Il coordinamento dell’associazione medico-umanitaria in Yemen è affidato
all’italiana Claudia Lodesani, che specifica: «Delle 10 vittime del mese
scorso, tre sono morte a causa delle ferite. La scorsa settimana, altri 9
pazienti sono arrivati dal governatorato di Abyan, tutti bambini, e molti
erano in pericolo di vita». Msf, Premio Nobel per la pace nel 1999, lavora
in Yemen dal 1986 con ospedali e presidi mobili e ha potuto osservare
l’escalation di violenza a seguito dei combattimenti nel Sud del Paese, che
negli ultimi mesi hanno costretto 100.000 persone a lasciare le proprie
case.

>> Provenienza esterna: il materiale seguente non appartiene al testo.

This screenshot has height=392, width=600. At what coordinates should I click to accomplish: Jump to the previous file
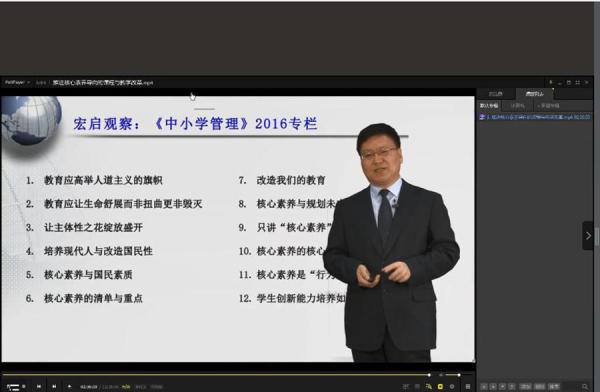pyautogui.click(x=39, y=386)
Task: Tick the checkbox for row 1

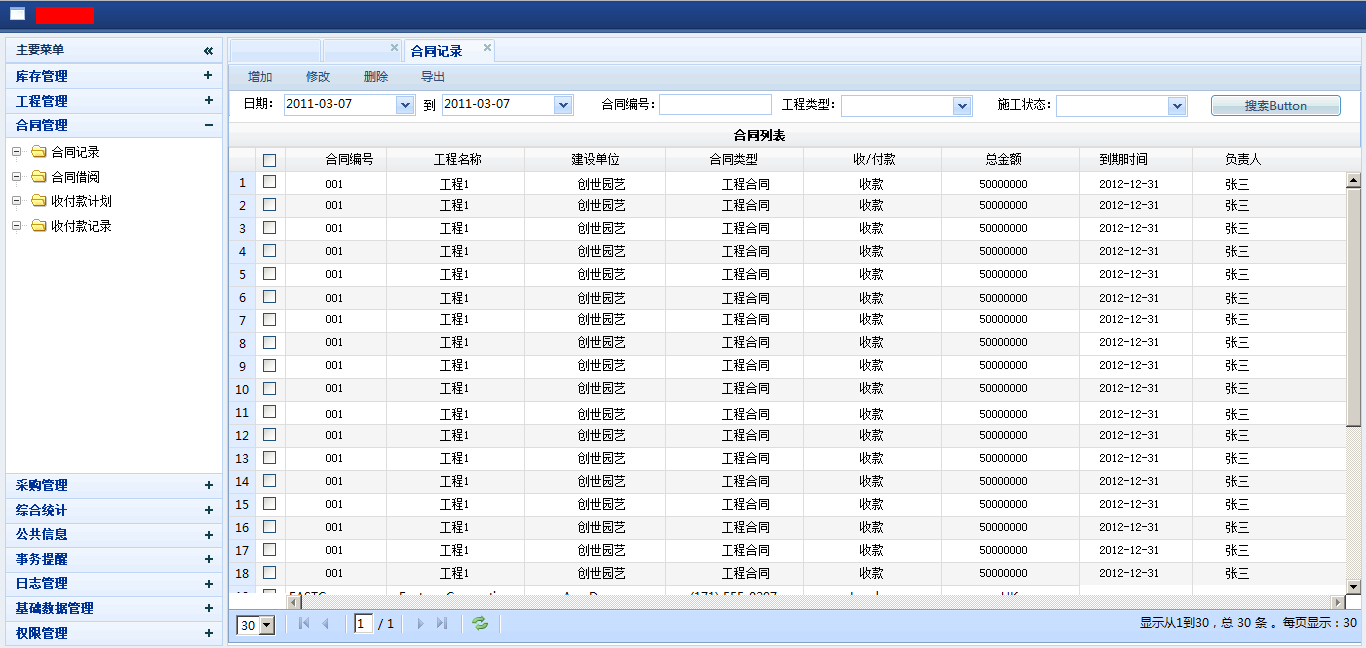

Il 13 giugno scorso, l’Esercito ha riconquistato Zinjibar e Jaar, due
città del governatorato meridionale di Abyan, da circa un anno in mano al
gruppo armato Ansar al Sharia, affiliato ad Al Qaeda. Secondo fonti
governative, prima di ritirarsi, i miliziani avrebbero disseminato l’area di
mine antiuomo.



Lo Yemen, oggi. Foto Msf.
Nonostante le squadre di sminamento abbiano sinora rimosso tremila ordigni,
solo nelle ultime due settimane di giugno le esplosioni avrebbero causato
ben 81 morti. Spiega Medici senza frontiere: «Centinaia di famiglie sfollate
sono tornate nelle loro case dopo la fine dei combattimenti. Molte aree sono
state però contaminate da mine e ordigni inesplosi e non vi è sufficiente
consapevolezza da parte dei residenti circa la necessità di prendere le
giuste precauzioni per evitare nuove vittime». «Questi esplosivi
rappresentano un rischio immediato e una minaccia per la vita delle persone,
in particolare dei bambini che giocano inavvertitamente vicino alle zone
interessate», prosegue Claudia Lodesani. Nel Paese, intanto, la tensione
rimane alta. Mentre nel Sud proseguono gli scontri armati, ieri, nella
capitale Sana’a, un attentato kamikaze ha causato 22 morti. L’esplosione,
avvenuta di fronte all’ingresso dell'Accademia di polizia, è secondo il
Governo attribuibile ai miliziani di Ansar al Sharia.



Mine. Foto Reuters.
Le mine antiuomo (più correttamente definite con un termine inglese
anti-personnel landmines) sono state definitivamente messe al bando da un
Trattato delle Nazioni Unite firmato in canada, ad Ottawa, nel dicembre
1997. Ad oggi gli Stati che l'hanno firmato e ratificato, facendolo
diventare partte integrante dei loro ordinamenti giuridici, sono 160.
All'appello mancano ancora 36 Stati, tra cui Cina, Egitto, India, Israele,
Libano, Pakistan, Russia, Siria, Usa.